Geçen sefer olmadı bu sefer olur
Önümüzdeki günlerde işlemem gereken üç konu var. Üçünün de ortak yanı ekonomiye yön verenlerin geçmişten ders almamaları üzerine. Onların “iyi niyetle” tasarladıkları...
Önümüzdeki günlerde işlemem gereken üç konu var. Üçünün de ortak yanı ekonomiye yön verenlerin geçmişten ders almamaları üzerine. Onların “iyi niyetle” tasarladıkları düzenlemeler, iktisadın doğasına aykırı olduğu için sonuç vermiyor. Ama onlar cin fikirli “işlemez mekanizmaları” tekrar yürürlüğe koymaya kalkıyorlar. Neyse. Önce konuları özetleyim.

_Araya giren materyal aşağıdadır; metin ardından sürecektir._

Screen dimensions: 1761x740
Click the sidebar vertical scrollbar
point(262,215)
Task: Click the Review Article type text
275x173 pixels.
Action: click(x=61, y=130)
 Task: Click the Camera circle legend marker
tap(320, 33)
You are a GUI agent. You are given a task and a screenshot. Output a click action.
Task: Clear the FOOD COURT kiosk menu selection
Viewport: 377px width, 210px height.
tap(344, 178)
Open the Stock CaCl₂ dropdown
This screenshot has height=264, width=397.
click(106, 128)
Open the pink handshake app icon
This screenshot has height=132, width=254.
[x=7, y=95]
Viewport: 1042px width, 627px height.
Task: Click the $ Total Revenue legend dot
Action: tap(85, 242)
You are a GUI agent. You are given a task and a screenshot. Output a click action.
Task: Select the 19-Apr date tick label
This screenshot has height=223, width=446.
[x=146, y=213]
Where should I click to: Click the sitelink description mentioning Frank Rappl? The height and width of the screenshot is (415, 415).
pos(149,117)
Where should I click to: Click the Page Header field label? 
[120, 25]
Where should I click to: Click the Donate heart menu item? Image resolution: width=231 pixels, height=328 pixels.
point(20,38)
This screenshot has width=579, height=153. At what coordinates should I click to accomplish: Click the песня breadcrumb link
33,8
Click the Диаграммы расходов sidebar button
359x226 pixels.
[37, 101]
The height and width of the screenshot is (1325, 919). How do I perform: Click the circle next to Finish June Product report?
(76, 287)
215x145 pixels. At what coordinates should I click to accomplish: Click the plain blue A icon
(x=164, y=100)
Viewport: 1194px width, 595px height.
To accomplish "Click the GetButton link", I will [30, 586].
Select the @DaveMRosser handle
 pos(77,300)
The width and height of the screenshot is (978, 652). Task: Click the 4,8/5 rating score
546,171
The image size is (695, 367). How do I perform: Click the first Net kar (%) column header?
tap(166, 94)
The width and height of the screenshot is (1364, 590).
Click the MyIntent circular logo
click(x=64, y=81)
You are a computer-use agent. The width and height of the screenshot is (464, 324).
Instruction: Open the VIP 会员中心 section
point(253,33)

1. Halkın ihtiyat saikıyla biriktirip, yastık altında sakladığı altın, bankaya yatırılınca veya Hazine’ye emaneten verilince ekonomiye girmiş olmaz. Bu altınların ekonomiye kaynak olması için, ya “satılıp” paraya dönüşmesi ya da altının kendisinin tedavül eden “para” olması gerekir.
2. Türk Lirası, Rus Rublesi veya İran Tümen’i ile ilgili iki ülke arasında bile serbest dış ticaret yapılamaz. Olsa olsa, sınırlı sayıda mallar, “takas” benzeri işlemle iki ülke arasında becayiş edilir.
3. Üçüncü başlık ise, enflasyonla savaş, ticaret veya tarım bakanlarının gayretiyle kazanılmaz. Bugün böyle bir savaşın niçin kaybedilmeye mahkûm olduğunu anlatacağım.
ENFLASYON
Enflasyon “fiyatlar genel düzeyinin sürekli artması” demektir. Bu konuda en iddialı hipotezin sahibi Nobel Ödüllü iktisatçı Milton Friedman’dır. Friedman uzun süreli “enflasyon, her zaman ve her yerde parasal bir olgudur” demiştir. Friedman’ın bu aforizması, zayıflatmacı doktorların “kalıcı şişmanlık, her canlı için yaktığından fazla enerji yükü olan gıda alma olgusudur” demesi kadar doğrudur. Ama bu doğru saptama, özellikle Amerika’da veya başka bir ülkede insanların gitgide daha şişmanlaşmasına çare olmamaktadır. Friedman’ın saptamasından kalkılarak “enflasyonla mücadele, her zaman ve her yerde paranın patronu merkez bankasının görevidir” noktasına gelinmiştir. Ama “parası, para olmayan” ülkelerde merkez bankaları, c...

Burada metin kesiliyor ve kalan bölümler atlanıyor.